The request
Rewrite the listing below with every "computer-use agent" changed to "screen assistant", keeping everything else the same.

Input records
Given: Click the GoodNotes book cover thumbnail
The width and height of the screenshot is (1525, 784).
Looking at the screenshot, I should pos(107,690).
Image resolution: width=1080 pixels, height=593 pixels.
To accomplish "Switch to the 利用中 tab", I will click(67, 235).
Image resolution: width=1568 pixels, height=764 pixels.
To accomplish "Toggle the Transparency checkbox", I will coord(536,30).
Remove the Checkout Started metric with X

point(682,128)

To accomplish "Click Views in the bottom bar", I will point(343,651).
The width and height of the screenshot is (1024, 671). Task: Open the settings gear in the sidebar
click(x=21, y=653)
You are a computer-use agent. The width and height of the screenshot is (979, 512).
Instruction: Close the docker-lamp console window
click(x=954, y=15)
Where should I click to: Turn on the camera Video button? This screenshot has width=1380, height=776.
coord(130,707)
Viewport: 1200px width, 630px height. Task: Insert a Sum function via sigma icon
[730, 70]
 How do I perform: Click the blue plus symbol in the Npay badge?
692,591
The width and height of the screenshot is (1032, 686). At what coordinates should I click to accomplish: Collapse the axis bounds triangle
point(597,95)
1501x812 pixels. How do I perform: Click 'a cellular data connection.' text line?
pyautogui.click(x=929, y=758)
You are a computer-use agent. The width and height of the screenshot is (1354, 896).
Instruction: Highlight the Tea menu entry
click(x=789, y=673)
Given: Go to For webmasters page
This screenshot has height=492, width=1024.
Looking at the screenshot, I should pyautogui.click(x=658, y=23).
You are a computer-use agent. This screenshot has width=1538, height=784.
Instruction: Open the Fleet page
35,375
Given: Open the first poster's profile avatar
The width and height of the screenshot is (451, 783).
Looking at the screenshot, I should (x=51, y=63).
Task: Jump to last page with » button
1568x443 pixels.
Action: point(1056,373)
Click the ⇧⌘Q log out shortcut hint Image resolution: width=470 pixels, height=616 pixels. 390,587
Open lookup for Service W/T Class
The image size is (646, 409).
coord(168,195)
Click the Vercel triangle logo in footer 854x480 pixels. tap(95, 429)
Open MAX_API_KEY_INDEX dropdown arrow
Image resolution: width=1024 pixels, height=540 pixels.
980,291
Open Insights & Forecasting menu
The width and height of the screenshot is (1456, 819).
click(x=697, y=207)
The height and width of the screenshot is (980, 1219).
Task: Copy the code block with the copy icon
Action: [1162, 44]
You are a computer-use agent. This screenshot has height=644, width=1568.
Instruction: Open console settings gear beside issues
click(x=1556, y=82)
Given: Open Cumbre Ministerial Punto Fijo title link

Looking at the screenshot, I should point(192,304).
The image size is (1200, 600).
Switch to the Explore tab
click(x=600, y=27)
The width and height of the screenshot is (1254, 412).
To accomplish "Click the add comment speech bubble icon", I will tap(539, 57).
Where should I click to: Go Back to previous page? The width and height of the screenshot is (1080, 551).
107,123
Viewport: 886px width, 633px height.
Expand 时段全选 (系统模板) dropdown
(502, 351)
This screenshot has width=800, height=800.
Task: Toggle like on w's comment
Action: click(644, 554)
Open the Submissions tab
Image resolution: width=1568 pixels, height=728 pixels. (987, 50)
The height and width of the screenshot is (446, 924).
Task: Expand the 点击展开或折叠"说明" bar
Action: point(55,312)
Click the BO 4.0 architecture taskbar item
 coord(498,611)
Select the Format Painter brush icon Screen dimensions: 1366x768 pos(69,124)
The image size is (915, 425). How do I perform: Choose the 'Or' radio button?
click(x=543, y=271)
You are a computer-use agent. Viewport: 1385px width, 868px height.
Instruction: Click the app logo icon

Answer for the task
Given: Click the GoodNotes book cover thumbnail
The width and height of the screenshot is (1525, 784).
Looking at the screenshot, I should pos(107,690).
Image resolution: width=1080 pixels, height=593 pixels.
To accomplish "Switch to the 利用中 tab", I will click(67, 235).
Image resolution: width=1568 pixels, height=764 pixels.
To accomplish "Toggle the Transparency checkbox", I will coord(536,30).
Remove the Checkout Started metric with X

point(682,128)

To accomplish "Click Views in the bottom bar", I will point(343,651).
The width and height of the screenshot is (1024, 671). Task: Open the settings gear in the sidebar
click(x=21, y=653)
You are a screen assistant. The width and height of the screenshot is (979, 512).
Instruction: Close the docker-lamp console window
click(x=954, y=15)
Where should I click to: Turn on the camera Video button? This screenshot has width=1380, height=776.
coord(130,707)
Viewport: 1200px width, 630px height. Task: Insert a Sum function via sigma icon
[730, 70]
 How do I perform: Click the blue plus symbol in the Npay badge?
692,591
The width and height of the screenshot is (1032, 686). At what coordinates should I click to accomplish: Collapse the axis bounds triangle
point(597,95)
1501x812 pixels. How do I perform: Click 'a cellular data connection.' text line?
pyautogui.click(x=929, y=758)
You are a screen assistant. The width and height of the screenshot is (1354, 896).
Instruction: Highlight the Tea menu entry
click(x=789, y=673)
Given: Go to For webmasters page
This screenshot has height=492, width=1024.
Looking at the screenshot, I should pyautogui.click(x=658, y=23).
You are a screen assistant. This screenshot has width=1538, height=784.
Instruction: Open the Fleet page
35,375
Given: Open the first poster's profile avatar
The width and height of the screenshot is (451, 783).
Looking at the screenshot, I should (x=51, y=63).
Task: Jump to last page with » button
1568x443 pixels.
Action: point(1056,373)
Click the ⇧⌘Q log out shortcut hint Image resolution: width=470 pixels, height=616 pixels. 390,587
Open lookup for Service W/T Class
The image size is (646, 409).
coord(168,195)
Click the Vercel triangle logo in footer 854x480 pixels. tap(95, 429)
Open MAX_API_KEY_INDEX dropdown arrow
Image resolution: width=1024 pixels, height=540 pixels.
980,291
Open Insights & Forecasting menu
The width and height of the screenshot is (1456, 819).
click(x=697, y=207)
The height and width of the screenshot is (980, 1219).
Task: Copy the code block with the copy icon
Action: [1162, 44]
You are a screen assistant. This screenshot has height=644, width=1568.
Instruction: Open console settings gear beside issues
click(x=1556, y=82)
Given: Open Cumbre Ministerial Punto Fijo title link

Looking at the screenshot, I should point(192,304).
The image size is (1200, 600).
Switch to the Explore tab
click(x=600, y=27)
The width and height of the screenshot is (1254, 412).
To accomplish "Click the add comment speech bubble icon", I will tap(539, 57).
Where should I click to: Go Back to previous page? The width and height of the screenshot is (1080, 551).
107,123
Viewport: 886px width, 633px height.
Expand 时段全选 (系统模板) dropdown
(502, 351)
This screenshot has width=800, height=800.
Task: Toggle like on w's comment
Action: click(644, 554)
Open the Submissions tab
Image resolution: width=1568 pixels, height=728 pixels. (987, 50)
The height and width of the screenshot is (446, 924).
Task: Expand the 点击展开或折叠"说明" bar
Action: point(55,312)
Click the BO 4.0 architecture taskbar item
 coord(498,611)
Select the Format Painter brush icon Screen dimensions: 1366x768 pos(69,124)
The image size is (915, 425). How do I perform: Choose the 'Or' radio button?
click(x=543, y=271)
You are a screen assistant. Viewport: 1385px width, 868px height.
Instruction: Click the app logo icon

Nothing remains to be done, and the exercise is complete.